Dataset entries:
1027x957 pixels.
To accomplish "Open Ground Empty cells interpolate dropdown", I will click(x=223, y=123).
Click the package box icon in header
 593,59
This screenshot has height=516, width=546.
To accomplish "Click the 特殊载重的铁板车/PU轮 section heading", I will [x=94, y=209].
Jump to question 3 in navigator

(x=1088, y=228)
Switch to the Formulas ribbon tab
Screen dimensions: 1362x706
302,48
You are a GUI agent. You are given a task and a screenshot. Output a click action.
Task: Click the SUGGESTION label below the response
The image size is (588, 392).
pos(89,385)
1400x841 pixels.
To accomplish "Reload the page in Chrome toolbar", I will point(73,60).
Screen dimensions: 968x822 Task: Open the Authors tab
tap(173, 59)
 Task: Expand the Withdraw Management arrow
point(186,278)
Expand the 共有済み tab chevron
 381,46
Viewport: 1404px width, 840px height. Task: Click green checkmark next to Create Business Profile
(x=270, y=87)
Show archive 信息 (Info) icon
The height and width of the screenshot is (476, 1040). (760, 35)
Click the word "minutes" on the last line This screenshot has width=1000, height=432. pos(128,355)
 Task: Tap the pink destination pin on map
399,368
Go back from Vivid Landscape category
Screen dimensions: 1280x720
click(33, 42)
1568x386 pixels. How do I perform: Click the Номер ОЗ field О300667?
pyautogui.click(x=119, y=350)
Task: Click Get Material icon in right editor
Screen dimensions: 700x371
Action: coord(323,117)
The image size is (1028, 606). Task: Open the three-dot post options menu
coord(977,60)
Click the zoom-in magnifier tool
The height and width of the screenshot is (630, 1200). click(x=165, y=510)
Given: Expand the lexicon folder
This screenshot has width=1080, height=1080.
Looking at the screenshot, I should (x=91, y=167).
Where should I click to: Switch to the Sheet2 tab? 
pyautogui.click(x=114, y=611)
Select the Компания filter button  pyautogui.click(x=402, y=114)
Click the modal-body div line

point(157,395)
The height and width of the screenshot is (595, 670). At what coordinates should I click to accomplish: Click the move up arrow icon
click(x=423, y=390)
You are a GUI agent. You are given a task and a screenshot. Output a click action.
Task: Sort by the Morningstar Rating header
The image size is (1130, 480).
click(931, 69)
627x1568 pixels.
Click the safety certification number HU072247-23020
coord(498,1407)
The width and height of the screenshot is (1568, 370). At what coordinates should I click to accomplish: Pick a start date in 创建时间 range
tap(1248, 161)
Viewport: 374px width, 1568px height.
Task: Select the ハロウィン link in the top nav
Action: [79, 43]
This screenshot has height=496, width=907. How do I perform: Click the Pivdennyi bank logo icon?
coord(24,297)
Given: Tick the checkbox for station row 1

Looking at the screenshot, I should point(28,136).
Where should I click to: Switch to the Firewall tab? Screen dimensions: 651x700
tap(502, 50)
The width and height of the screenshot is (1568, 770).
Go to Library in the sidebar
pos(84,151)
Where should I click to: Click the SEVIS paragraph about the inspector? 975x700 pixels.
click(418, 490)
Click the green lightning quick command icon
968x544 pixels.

■ What you should do
Among the entries above, the line containing "Screen dimensions: 700x371", the line containing "Given: Expand the lexicon folder", and all lines between them are to be restated word for word; nothing else belongs in the reply.

■ Expected answer
Screen dimensions: 700x371
Action: coord(323,117)
The image size is (1028, 606). Task: Open the three-dot post options menu
coord(977,60)
Click the zoom-in magnifier tool
The height and width of the screenshot is (630, 1200). click(x=165, y=510)
Given: Expand the lexicon folder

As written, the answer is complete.